Oh, no. Here we go again.
If there’s a bandwagon anywhere in the vicinity, you can be sure Homer Business Review (HBR) will be jumping on it. And if that bandwagon has anything to with the plugging, promoting, or propagating of bureaucracy, you know HBR will be among the first aboard. So, having seen this, we should know the precedent has been set for this: “Why Every Company Needs a Chief Experience Officer”.
And we shouldn’t be surprised that the Will Rogers of bureaucracy (“I never met a bureaucracy I didn’t like”) should see fit to publish this:
Customer experience [CX] and employee experience [EX] are now two of the driving forces of business … Companies should consider integrating the two disciplines and installing a Chief Experience Officer to lead the combined effort across the entire organization.
If HBR were still published for an audience of competent adults (it isn’t), the editors would likely have noted that any conscientious organization, the bureaucracy of which hadn’t yet reached the point of unmanageable self-perpetuation, wouldn’t need to lead an effort across the entire organization. Rather, it would have constituted the organization on the reality that without happy customers — and without employees who are happy to serve them — there wouldn’t be any organization. And it would have instituted that reality from the top down and from the bottom up.
By the Book
Believe it or not, you’ll find the passage below cited in the manual, How to Tell If an Organization is Dysfunctional and In the Tank For Bureaucracy:
CX has become the new marketing. It influences brand perceptions and impacts business performance just as strongly as traditional marketing such as media advertising and price promotions once did … 76% of executives say improving CX is a high or critical priority and many companies have established a C-level position to oversee it.

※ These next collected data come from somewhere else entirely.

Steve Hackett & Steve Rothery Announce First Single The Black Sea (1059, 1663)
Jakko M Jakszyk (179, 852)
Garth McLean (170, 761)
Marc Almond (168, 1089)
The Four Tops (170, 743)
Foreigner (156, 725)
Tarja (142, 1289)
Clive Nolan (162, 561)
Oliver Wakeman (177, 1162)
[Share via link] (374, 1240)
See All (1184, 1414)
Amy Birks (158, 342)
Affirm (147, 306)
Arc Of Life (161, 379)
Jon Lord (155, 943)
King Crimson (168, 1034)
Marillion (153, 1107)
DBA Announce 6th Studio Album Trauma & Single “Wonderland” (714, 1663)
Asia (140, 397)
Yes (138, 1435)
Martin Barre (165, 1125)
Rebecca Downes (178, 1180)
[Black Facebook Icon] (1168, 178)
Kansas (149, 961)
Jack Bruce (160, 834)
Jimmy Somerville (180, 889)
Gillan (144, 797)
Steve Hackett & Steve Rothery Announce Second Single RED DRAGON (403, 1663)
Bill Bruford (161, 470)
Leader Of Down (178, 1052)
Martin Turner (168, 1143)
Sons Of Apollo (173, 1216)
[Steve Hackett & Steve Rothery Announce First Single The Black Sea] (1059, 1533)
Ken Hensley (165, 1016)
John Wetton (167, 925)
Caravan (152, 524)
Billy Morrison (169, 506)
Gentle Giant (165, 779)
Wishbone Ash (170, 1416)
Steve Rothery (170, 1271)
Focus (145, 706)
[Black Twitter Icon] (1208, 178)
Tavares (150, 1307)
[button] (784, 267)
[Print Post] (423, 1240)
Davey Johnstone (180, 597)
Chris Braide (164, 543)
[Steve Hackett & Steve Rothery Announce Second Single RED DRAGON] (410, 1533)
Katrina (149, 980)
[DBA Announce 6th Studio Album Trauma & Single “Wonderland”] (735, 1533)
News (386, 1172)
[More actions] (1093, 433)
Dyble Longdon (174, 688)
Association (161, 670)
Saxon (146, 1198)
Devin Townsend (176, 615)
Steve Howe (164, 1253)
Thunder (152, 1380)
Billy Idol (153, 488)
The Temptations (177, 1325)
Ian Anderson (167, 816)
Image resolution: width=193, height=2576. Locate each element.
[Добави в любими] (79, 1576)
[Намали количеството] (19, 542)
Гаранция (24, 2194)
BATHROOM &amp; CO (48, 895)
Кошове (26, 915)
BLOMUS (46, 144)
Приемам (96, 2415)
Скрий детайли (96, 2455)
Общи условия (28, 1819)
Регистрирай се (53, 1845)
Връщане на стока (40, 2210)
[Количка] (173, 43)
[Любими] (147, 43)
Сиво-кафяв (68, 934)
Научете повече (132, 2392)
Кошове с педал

Aside from the fact that CX has NOT become the new marketing — every organization that offers a product or service it actually cares about has the brains, the vision, and the organizational discipline to stand behind it — here are the requisite translations of that claptrap:
- Marketing, advertising, and price promotions weren’t paid off with brand-worthy products, services, or customer care.
- 76% of executives would rather add to the C-suite than to offer products or services they actually care about; to institutionalize the brains, the vision, and the organizational discipline to stand behind them; or to make their organizations more responsive to their customers.
Every organization founded without the experience to know it has to be responsive to and respectful of its employees and its customers will fail at a rate directly proportional to its increase in size.
Bureaucracy is no substitute for experience.